The first indication which they had of this lapse of time was the discovery which they now made of a gradually increasing gloom. At first they attributed this to the gathering of clouds over the sky above; but after a time the gloom increased to an extent which made itself apparent even to their despairing minds. And what was it? Could it be twilight? Could it be evening? Was it possible that the day had passed away? Long indeed had the time seemed; yet, even in spite of this, they felt an additional shock at this discovery. Yet it was true. It was evening. The day was done. They two had passed the day in this pit. This was night that was now coming swiftly on.

They remained motionless and silent. Nothing could be done; and the thoughts of each were too deep for utterance. Words were useless now. In the mind of each there was an awful expectation of a doom that was coming upon them—inevitable, swift, terrible! They could only await it in dumb despair.

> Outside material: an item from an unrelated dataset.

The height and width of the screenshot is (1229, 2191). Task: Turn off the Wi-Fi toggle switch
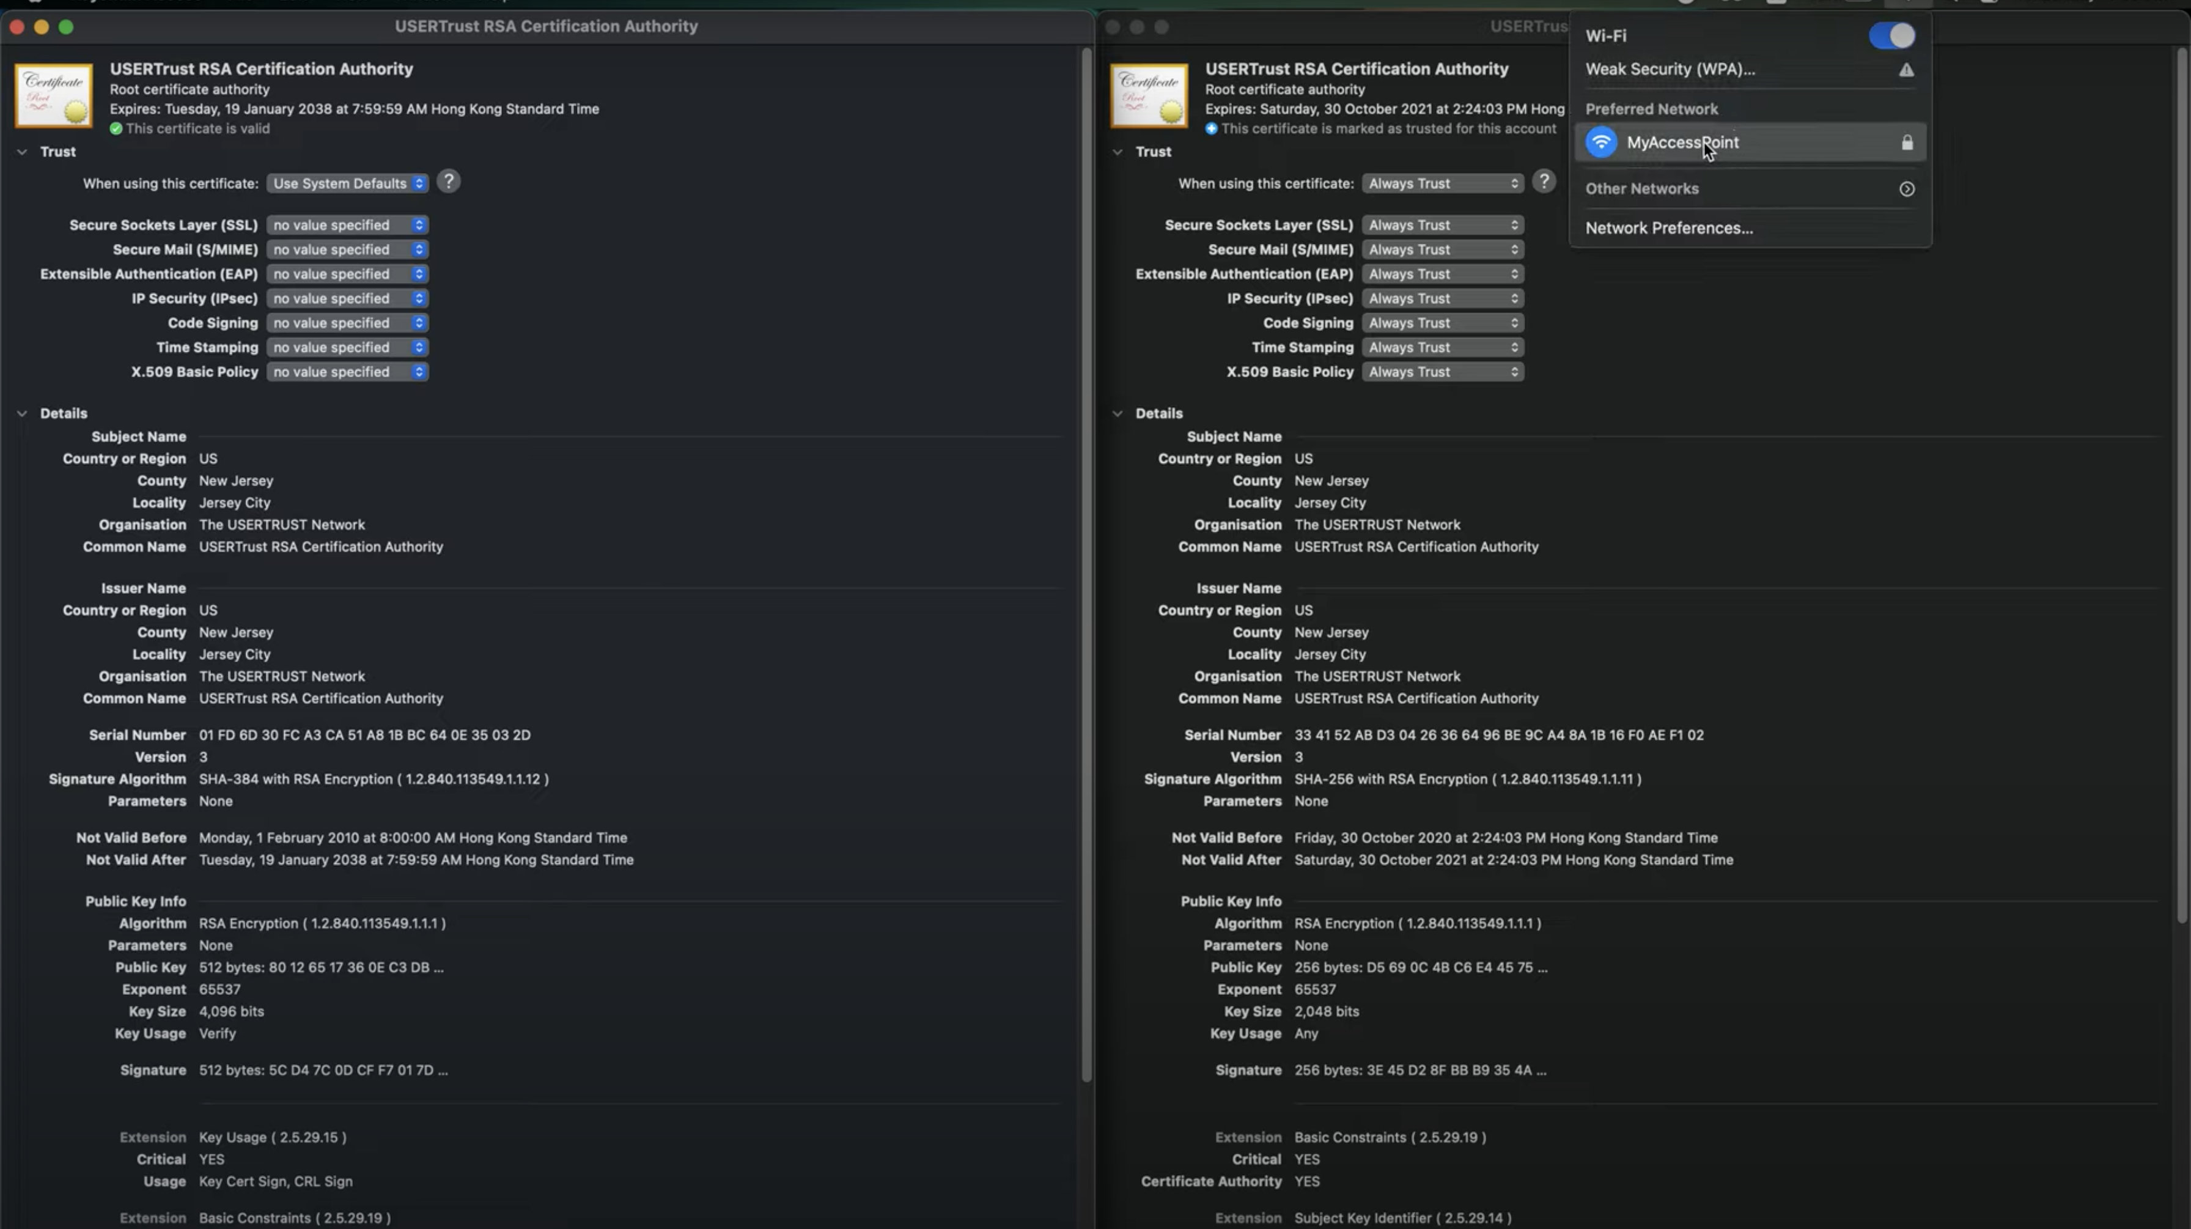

Night was coming, adding by its darkness to the horror of their situation. Death in daylight is bad enough, but in the dark how much worse! And the fate that threatened them appeared wherever they might turn their eyes—above, in the shape of that broken beam which yet in the twilight appeared defined in a shadowy form against the dim sky; around, in this treacherous casing, which, being undermined, might at any moment fall, like the lower portion, and crush them; beneath, most awfully, and most surely, are those dark, stealthy, secret waters which had come in from the “drain” upon them as though to punish their rashness, and make them pay for it with their lives. In the midst of all these fears they remembered the superstitious words of the man whom they had questioned, “Flesh and blood will never lay hands on that treasure, unless there’s a sacrifice made—the sacrifice of human life!” Such was the declaration of the man on the shore, and this declaration now made itself remembered. The sacrifice of life. What life? Was it theirs? Were they, then, the destined victims? Awful thought! Yet how else could it be? Yes, that declaration was a prophecy, and that prophecy was being fulfilled in them. But O, how hard it was to die thus! so young! in such a way! to die when no friends were near! and where their fate would never, never be known to those friends.